The Frankenstein Theory

Ithaca Entertainment

Directed by Andrew Wiener

Reviewed by Anthony C. Francis

What an extremely clever idea this is; The Frankenstein story is actually non-fiction and the monster still lives out in the Canadian wilderness murdering anyone who would cross his path. A descendant of the actual person, on whom the character of Victor Frankenstein was based, discovers the murders and, due to old papers written by his Great, Great, Great Grandfather, finds the area where the monster may be roaming. He sets out to find, and perhaps tame, the famous creature.

That, my humble horror fans, is a fun and original idea for a film. Unfortunately, that is where the fun stops. The filmmakers decide to go the tired route of the “found footage” sub-genre and, in doing so, completely drain all of the originality and interest out of the film. The film does not engage the use of the gimmick in any compelling way. The film becomes another by-the-books Blair Witch Project rip-off.

Jonathan Vekenheim, played with annoying jerkiness by newcomer Kris Lemche, sets off to the outer reaches of the Arctic Circle of Northern Canada with his skeptical film crew to document the journey.

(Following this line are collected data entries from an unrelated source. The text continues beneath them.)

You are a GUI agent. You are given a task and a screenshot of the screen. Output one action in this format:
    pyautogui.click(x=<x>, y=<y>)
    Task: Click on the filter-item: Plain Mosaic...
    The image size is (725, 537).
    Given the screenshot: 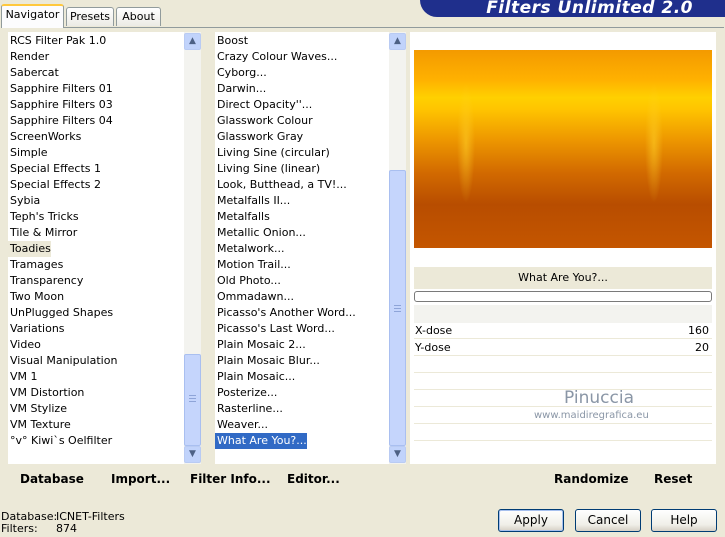 What is the action you would take?
    pyautogui.click(x=255, y=377)
    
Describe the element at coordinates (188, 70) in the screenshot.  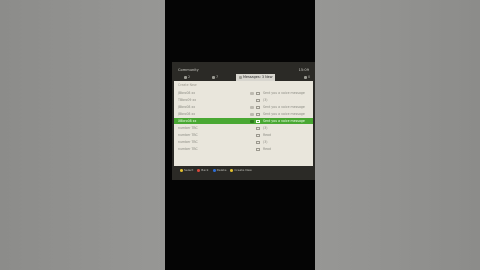
I see `page-title: Community` at that location.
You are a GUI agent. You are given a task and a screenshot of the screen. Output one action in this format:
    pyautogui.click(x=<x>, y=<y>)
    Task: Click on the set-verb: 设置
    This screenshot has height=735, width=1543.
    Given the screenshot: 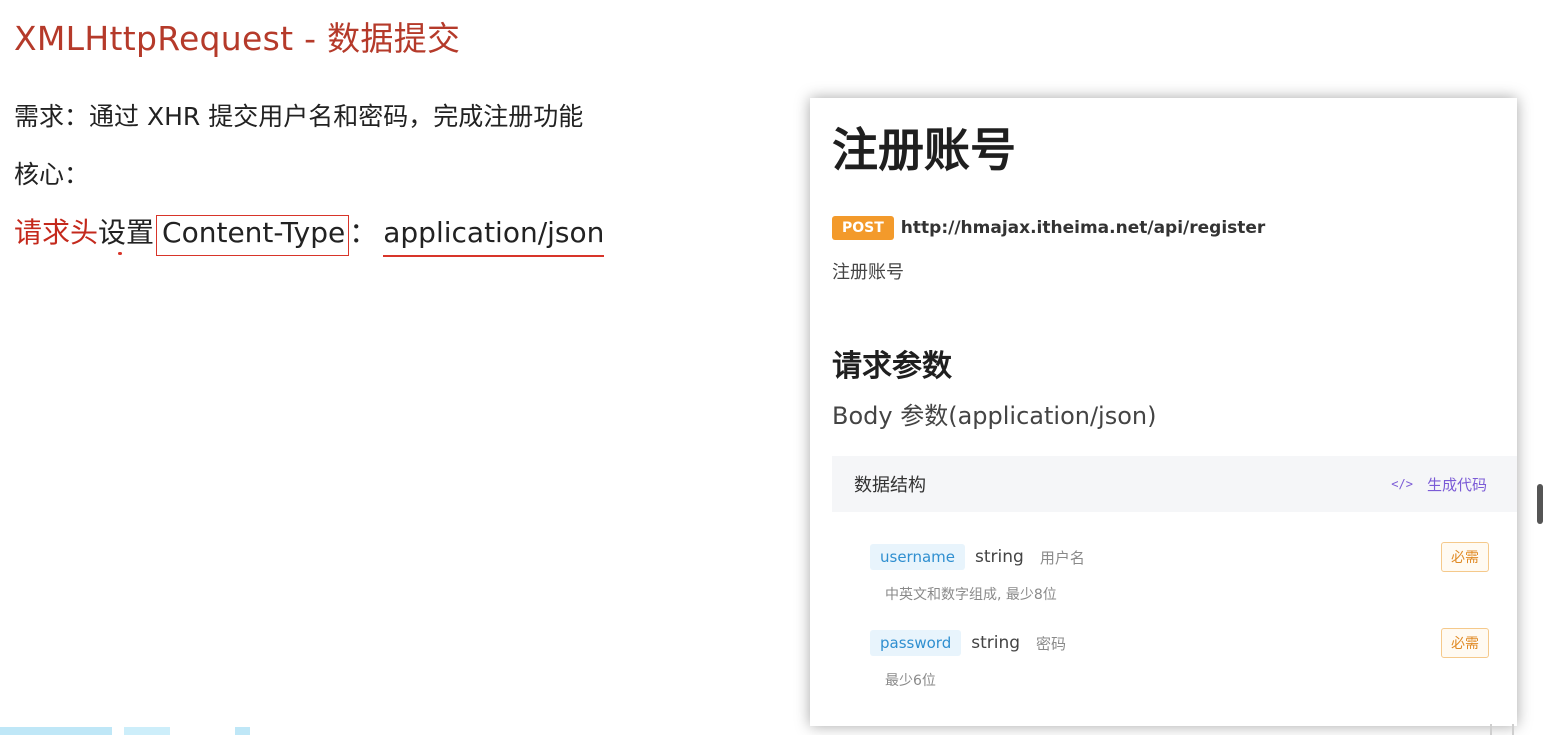 What is the action you would take?
    pyautogui.click(x=126, y=232)
    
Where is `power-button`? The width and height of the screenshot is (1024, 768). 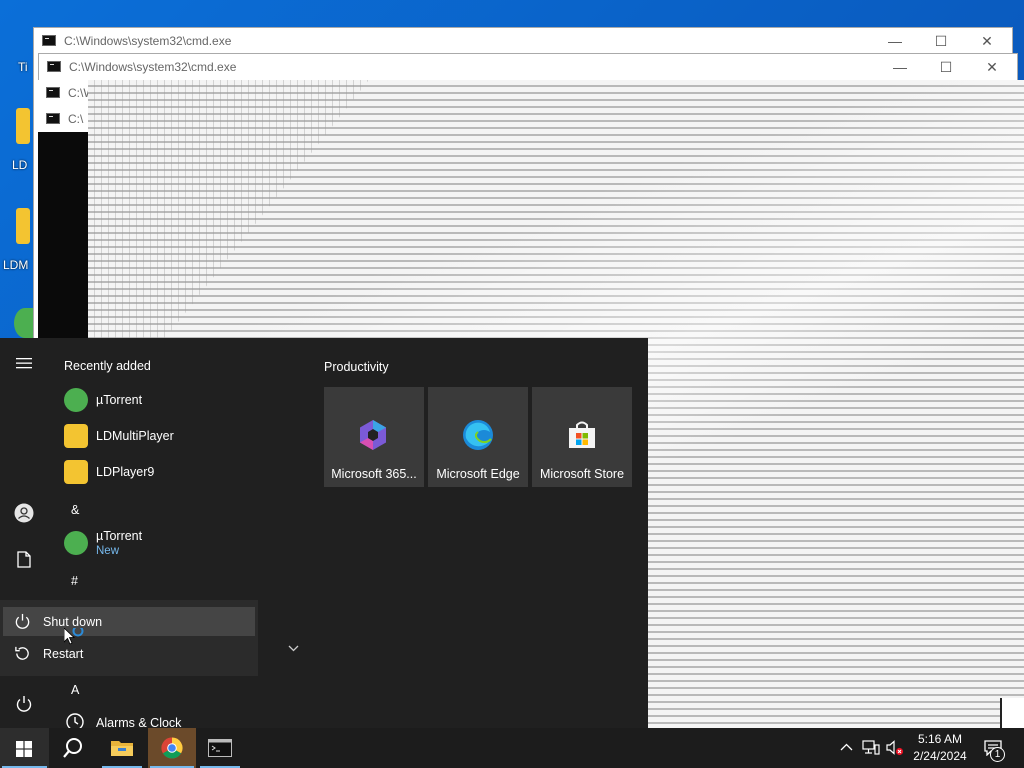
power-button is located at coordinates (24, 704).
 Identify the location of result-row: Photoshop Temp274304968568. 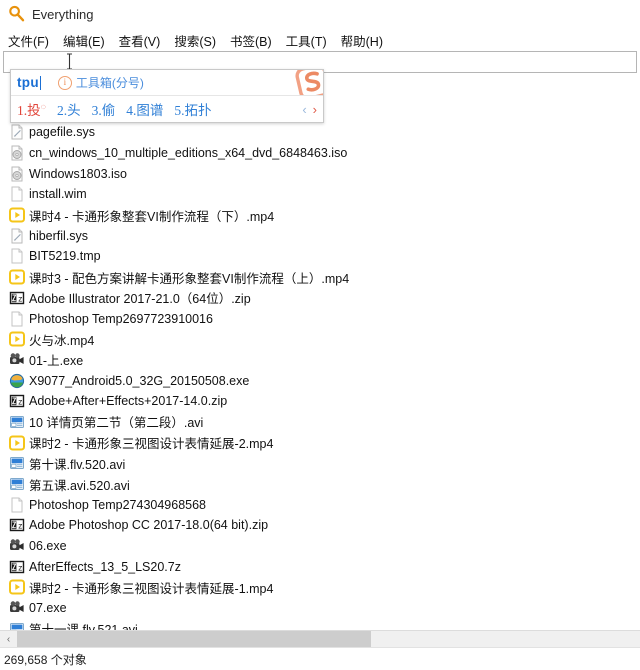
(320, 504).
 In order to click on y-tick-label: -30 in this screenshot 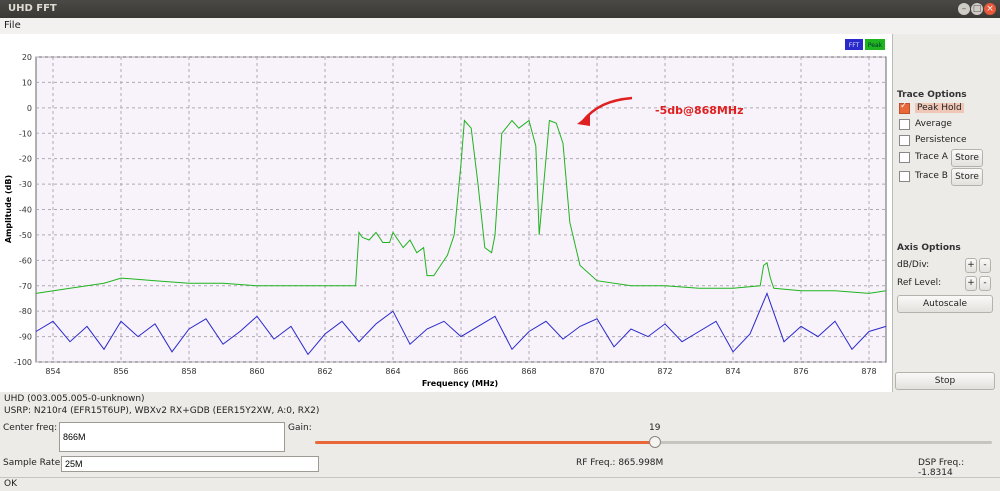, I will do `click(26, 184)`.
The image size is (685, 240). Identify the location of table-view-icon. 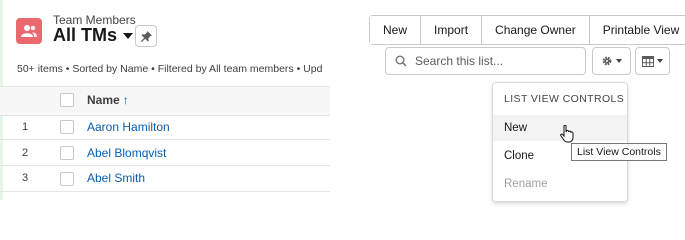
(648, 61).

The crew is played by a trio of newcomers who bring nothing new to the craft of acting.  In fact, the one performance of any weight is that of the crusty old guide played by a good character actor from Ireland named Timothy V. Murphy. He plays a memorable IRA villain on FX’s great series Sons of Anarchy. Here he is fine but the character is written as homage to the role of Quint in Jaws that the filmmakers turn into more of a rip off. There is even a scene aping the great U.S.S Indianapolis speech from Jaws that Robert Shaw delivered so memorably. It is laid out almost identically, even down to the very diction Shaw used in his film, as Murphy’s character relates a story of his mates being eaten by a polar bear. The sequence is obvious and does not play.

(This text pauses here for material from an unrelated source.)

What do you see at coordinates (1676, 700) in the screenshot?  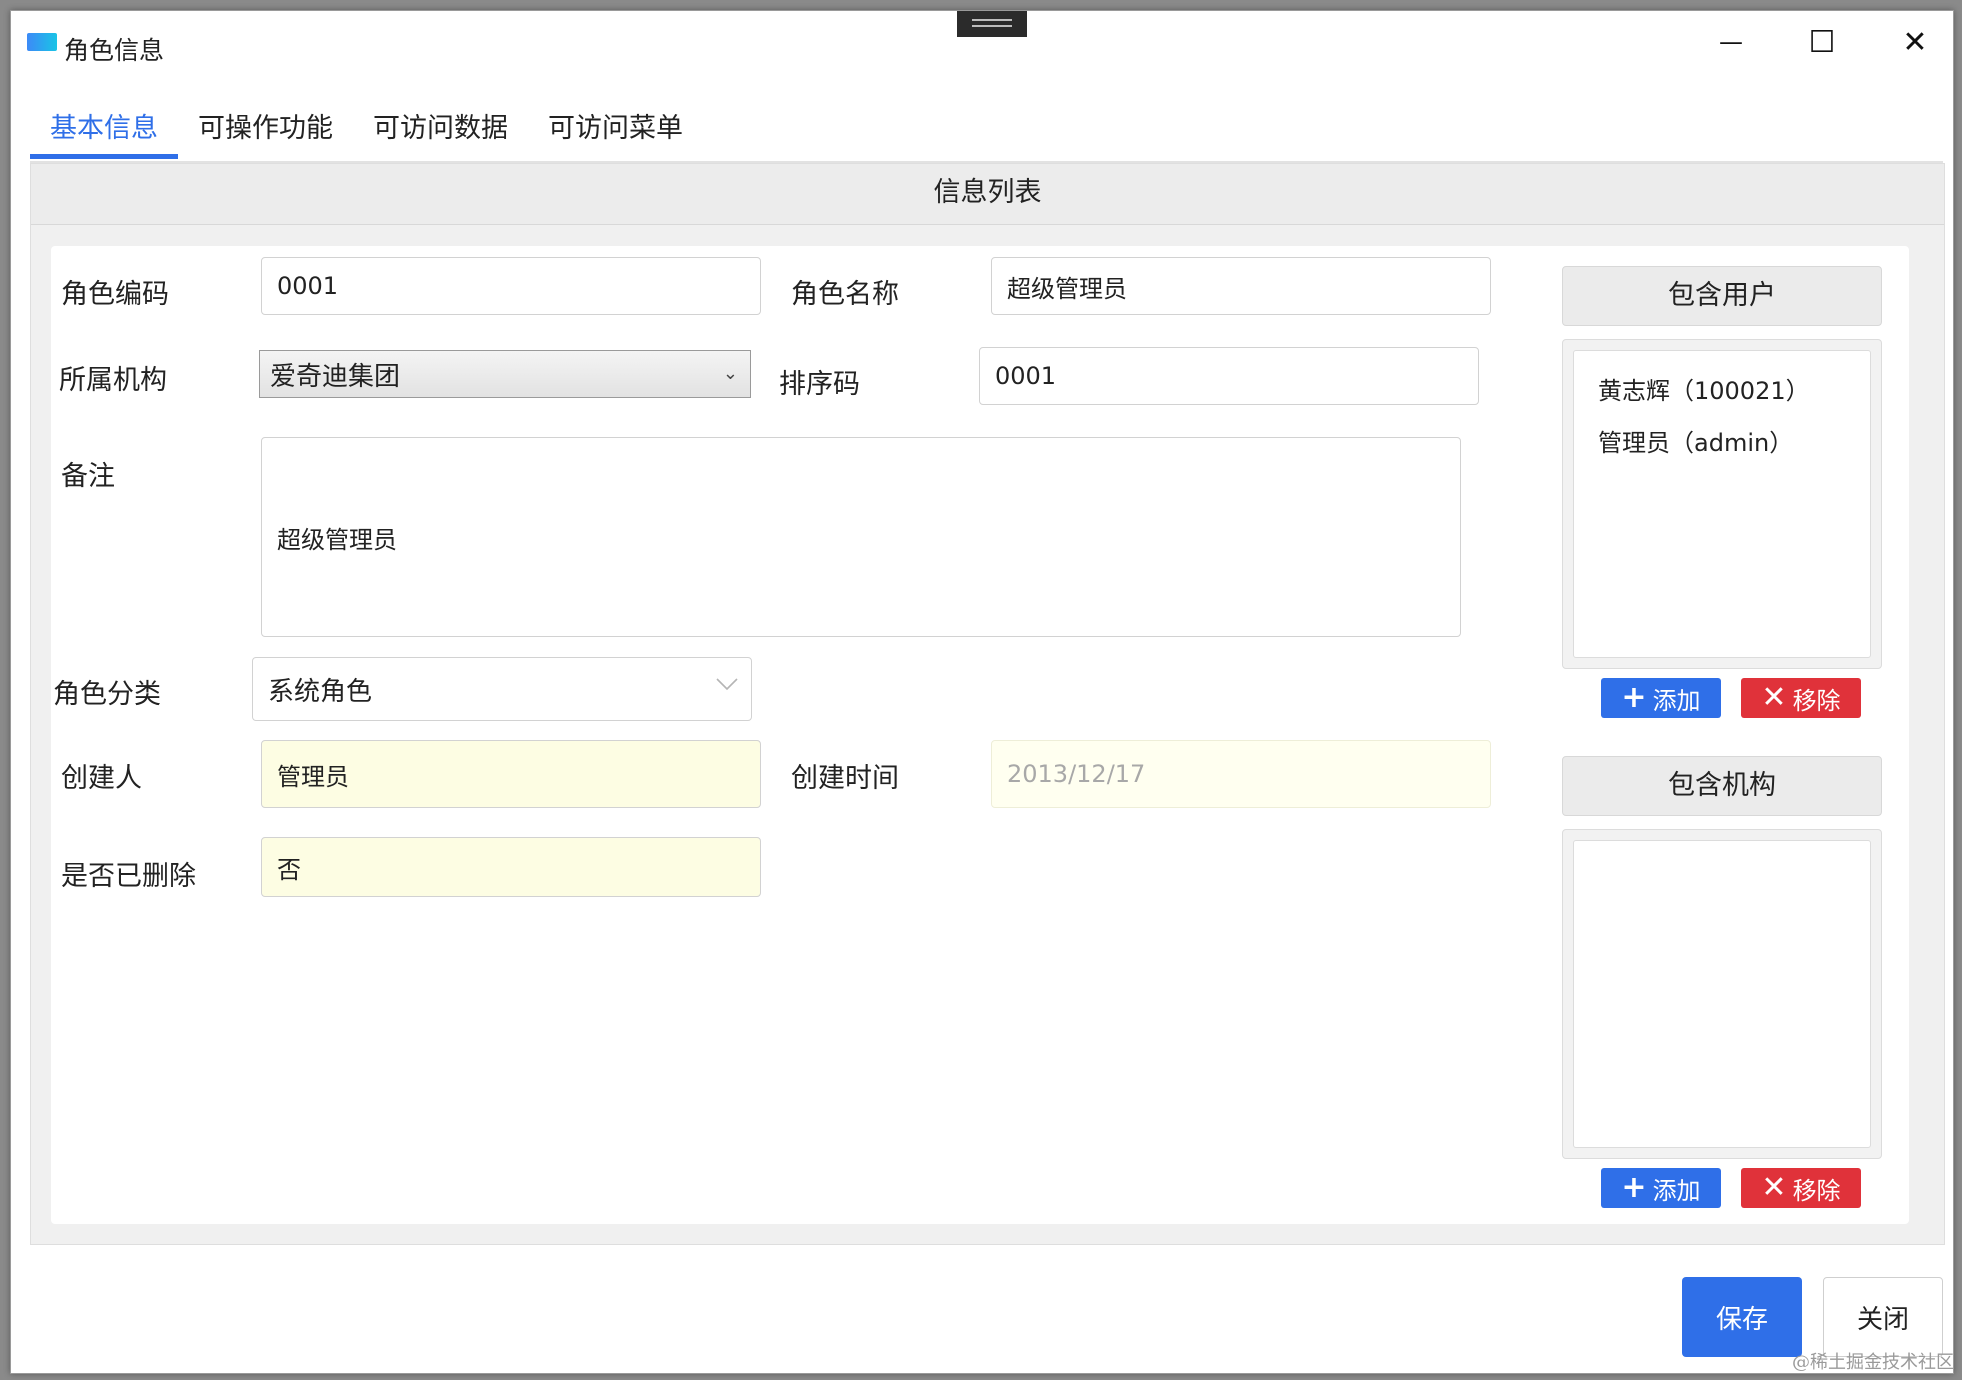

Another sequence that does not work is where the crew goes to interview a drugged out “tweaker” who claims to have had an encounter with the titular monster. The filmmakers try to give us a twisted, black humored, scene where a bizarre character goes wild for our enjoyment. This is the kind of scene that works so well in the hands of Rob Zombie or Sam Raimi. Here the scene is laughably bad and falls flat.

There is an incredibly long set up to the proceedings. The film runs only 87 minutes yet the first 45 to 50 minutes is all exposition. Mind you, I enjoy good dialogue but after the 30 minute mark I was screaming for something to happen. I assume this is due to The Blair Witch Project’s style, but where that film slowly rolled out its suspense with interesting characterizations and dialogue that hinted at the horrors to come, this film becomes talky and boring.

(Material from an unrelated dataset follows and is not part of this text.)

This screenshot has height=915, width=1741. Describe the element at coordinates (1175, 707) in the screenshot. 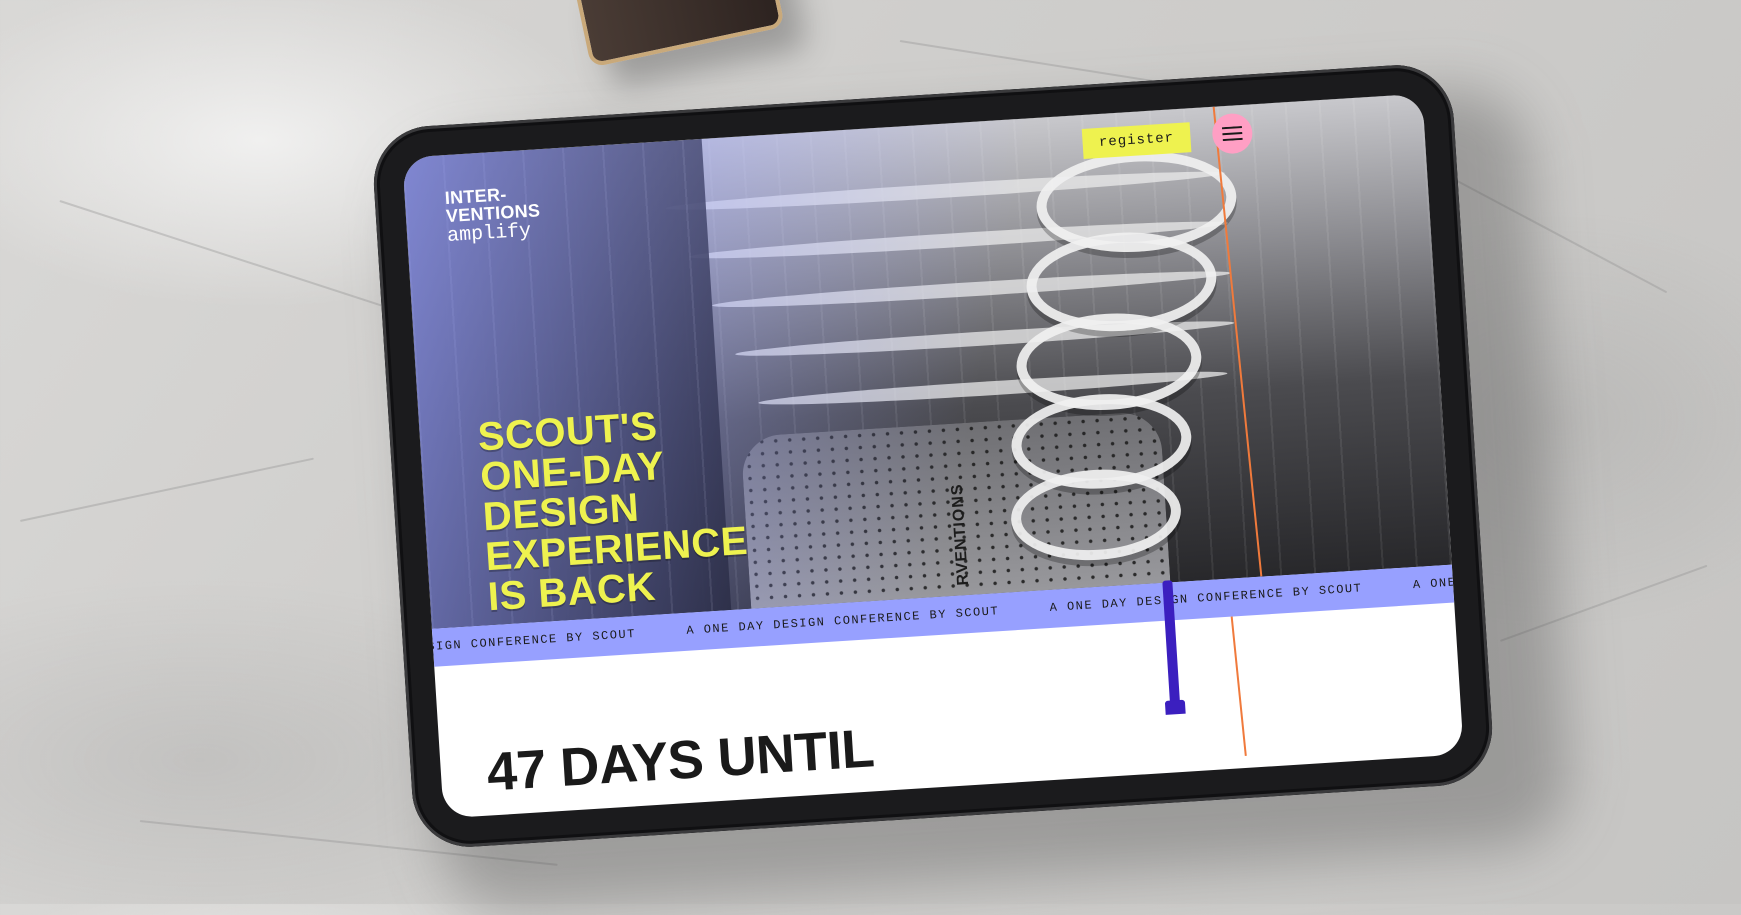

I see `indigo-pole-foot` at that location.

Once the film moves into the wilderness it does do somewhat well in creating a suspenseful atmosphere with its howling wolves and spooky sounds in the cold, dark and snowy winter night. The director makes good use of a couple of night vision scenes where the actors sit scared inside their tent as the sounds of the wild surround them throughout the night.  Those moments give the film the ominous vibe that it has been struggling for, however, in the immortal words of playwright Neil Simon, “six days does not a week make.”

Unfortunately, there isn’t much more to say about the film. It is too undercooked and bland to get excited about. It is the kind of horror film that can be used as an example for the argument that “nothing ever happens in found footage films” and how they are “too boring”. This film is all of that and less.

Since the modus operandi of horror these days is to rip off every other film, I hope that someone will take this great idea of the Frankenstein monster as non-fiction and give us a film with cohesive structure, interesting characters, and chilling horror. The Frankenstein Theory is not that film.